Linearly Decoding Refused Knowledge in Aligned Language Models
- URL: http://arxiv.org/abs/2507.00239v1
- Date: Mon, 30 Jun 2025 20:13:49 GMT
- Title: Linearly Decoding Refused Knowledge in Aligned Language Models
- Authors: Aryan Shrivastava, Ari Holtzman,
- Abstract summary: We study the extent to which information accessed via jailbreak prompts is decodable using linear probes trained on hidden states.<n>Surprisingly, we find that probes trained on base models (which do not refuse) sometimes transfer to their instruction-tuned versions.

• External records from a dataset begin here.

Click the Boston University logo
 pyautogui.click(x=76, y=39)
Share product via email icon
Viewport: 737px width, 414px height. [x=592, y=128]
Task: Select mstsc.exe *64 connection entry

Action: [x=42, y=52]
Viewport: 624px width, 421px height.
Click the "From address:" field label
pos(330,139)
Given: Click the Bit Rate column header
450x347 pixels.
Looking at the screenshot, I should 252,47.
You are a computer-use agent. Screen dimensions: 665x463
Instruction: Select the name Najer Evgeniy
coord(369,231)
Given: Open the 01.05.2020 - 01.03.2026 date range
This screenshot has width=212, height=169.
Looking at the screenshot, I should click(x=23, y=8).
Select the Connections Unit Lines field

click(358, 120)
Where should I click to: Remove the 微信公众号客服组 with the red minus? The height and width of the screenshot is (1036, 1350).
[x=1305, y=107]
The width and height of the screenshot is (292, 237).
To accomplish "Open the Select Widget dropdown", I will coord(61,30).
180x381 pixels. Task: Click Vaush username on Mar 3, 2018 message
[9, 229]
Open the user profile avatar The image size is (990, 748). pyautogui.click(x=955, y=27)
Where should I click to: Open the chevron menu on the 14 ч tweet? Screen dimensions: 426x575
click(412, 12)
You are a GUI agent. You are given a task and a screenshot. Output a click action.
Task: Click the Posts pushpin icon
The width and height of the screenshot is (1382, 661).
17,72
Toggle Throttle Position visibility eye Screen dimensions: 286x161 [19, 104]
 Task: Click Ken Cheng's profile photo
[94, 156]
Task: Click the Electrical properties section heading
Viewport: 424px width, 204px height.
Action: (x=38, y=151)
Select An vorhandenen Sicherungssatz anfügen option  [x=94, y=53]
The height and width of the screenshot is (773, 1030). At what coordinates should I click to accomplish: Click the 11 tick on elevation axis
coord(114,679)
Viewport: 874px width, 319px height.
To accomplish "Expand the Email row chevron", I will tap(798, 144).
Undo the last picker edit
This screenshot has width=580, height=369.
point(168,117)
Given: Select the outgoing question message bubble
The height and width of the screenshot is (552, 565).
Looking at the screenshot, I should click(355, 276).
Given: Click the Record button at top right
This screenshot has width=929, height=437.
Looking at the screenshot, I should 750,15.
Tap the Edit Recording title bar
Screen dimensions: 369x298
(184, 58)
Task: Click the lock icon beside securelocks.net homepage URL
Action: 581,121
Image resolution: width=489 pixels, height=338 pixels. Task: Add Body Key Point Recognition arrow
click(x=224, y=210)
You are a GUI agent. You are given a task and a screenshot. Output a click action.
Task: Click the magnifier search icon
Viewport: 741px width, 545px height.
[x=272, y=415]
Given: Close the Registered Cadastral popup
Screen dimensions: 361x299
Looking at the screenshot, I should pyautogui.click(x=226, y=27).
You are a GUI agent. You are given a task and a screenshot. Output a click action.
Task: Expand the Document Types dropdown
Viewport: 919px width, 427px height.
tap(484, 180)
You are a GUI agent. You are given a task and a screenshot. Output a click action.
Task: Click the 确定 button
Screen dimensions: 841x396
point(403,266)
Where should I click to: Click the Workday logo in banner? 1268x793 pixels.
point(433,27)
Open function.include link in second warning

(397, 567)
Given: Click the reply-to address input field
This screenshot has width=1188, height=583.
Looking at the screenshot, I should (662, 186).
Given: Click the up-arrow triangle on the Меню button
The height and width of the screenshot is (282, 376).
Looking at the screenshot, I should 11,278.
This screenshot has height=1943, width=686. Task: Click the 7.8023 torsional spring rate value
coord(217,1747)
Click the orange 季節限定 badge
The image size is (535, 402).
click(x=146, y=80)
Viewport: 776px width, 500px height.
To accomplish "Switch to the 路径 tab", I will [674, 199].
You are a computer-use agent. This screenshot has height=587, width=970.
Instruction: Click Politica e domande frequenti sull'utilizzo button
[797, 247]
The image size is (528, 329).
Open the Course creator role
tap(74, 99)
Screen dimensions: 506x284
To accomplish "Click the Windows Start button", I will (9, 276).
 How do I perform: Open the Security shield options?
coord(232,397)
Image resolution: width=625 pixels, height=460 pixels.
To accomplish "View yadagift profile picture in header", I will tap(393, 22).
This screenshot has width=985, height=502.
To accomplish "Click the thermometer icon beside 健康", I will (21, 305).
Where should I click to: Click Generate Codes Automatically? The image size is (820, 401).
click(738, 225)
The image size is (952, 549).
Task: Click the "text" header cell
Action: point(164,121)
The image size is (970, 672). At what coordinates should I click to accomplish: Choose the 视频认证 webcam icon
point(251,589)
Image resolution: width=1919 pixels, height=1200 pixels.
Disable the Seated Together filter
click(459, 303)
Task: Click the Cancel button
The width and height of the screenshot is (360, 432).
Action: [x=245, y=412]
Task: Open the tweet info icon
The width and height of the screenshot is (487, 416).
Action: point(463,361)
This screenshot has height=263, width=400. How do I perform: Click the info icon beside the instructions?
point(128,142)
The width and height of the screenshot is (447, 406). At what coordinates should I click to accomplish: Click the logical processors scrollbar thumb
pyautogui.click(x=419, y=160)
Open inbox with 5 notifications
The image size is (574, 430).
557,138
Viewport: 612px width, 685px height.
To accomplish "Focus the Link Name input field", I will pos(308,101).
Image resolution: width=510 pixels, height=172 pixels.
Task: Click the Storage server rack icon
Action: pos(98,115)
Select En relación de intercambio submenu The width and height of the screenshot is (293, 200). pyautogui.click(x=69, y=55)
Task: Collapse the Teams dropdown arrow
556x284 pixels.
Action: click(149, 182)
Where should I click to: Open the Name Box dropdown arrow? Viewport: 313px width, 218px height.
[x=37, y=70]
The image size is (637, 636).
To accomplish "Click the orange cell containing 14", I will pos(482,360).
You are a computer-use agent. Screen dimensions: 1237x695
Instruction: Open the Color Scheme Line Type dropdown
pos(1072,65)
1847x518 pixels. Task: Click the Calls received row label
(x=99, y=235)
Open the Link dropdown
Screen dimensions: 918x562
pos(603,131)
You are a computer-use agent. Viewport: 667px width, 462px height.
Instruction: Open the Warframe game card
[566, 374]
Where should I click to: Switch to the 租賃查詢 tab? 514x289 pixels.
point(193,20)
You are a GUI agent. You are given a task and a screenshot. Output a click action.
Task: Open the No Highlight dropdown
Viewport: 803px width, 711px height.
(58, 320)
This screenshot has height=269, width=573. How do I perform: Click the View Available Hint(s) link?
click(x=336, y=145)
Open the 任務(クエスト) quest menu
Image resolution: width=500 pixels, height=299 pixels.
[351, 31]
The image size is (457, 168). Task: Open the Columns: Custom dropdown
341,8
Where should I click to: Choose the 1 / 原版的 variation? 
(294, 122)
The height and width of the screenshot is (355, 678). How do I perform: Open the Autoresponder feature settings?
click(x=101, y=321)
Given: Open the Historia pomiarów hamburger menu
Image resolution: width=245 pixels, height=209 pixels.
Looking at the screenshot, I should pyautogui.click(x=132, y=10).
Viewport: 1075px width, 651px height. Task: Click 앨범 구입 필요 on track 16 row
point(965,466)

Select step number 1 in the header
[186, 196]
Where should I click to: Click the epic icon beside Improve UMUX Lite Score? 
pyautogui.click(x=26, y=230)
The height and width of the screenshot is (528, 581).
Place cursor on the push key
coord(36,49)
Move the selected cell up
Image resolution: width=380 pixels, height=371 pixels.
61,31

- Score: 12.157282291589095
- License: http://creativecommons.org/licenses/by/4.0/
- Abstract: Most commonly used language models (LMs) are instruction-tuned and aligned using a combination of fine-tuning and reinforcement learning, causing them to refuse users requests deemed harmful by the model. However, jailbreak prompts can often bypass these refusal mechanisms and elicit harmful responses. In this work, we study the extent to which information accessed via jailbreak prompts is decodable using linear probes trained on LM hidden states. We show that a great deal of initially refused information is linearly decodable. For example, across models, the response of a jailbroken LM for the average IQ of a country can be predicted by a linear probe with Pearson correlations exceeding $0.8$. Surprisingly, we find that probes trained on base models (which do not refuse) sometimes transfer to their instruction-tuned versions and are capable of revealing information that jailbreaks decode generatively, suggesting that the internal representations of many refused properties persist from base LMs through instruction-tuning. Importantly, we show that this information is not merely "leftover" in instruction-tuned models, but is actively used by them: we find that probe-predicted values correlate with LM generated pairwise comparisons, indicating that the information decoded by our probes align with suppressed generative behavior that may be expressed more subtly in other downstream tasks. Overall, our results suggest that instruction-tuning does not wholly eliminate or even relocate harmful information in representation space-they merely suppress its direct expression, leaving it both linearly accessible and indirectly influential in downstream behavior.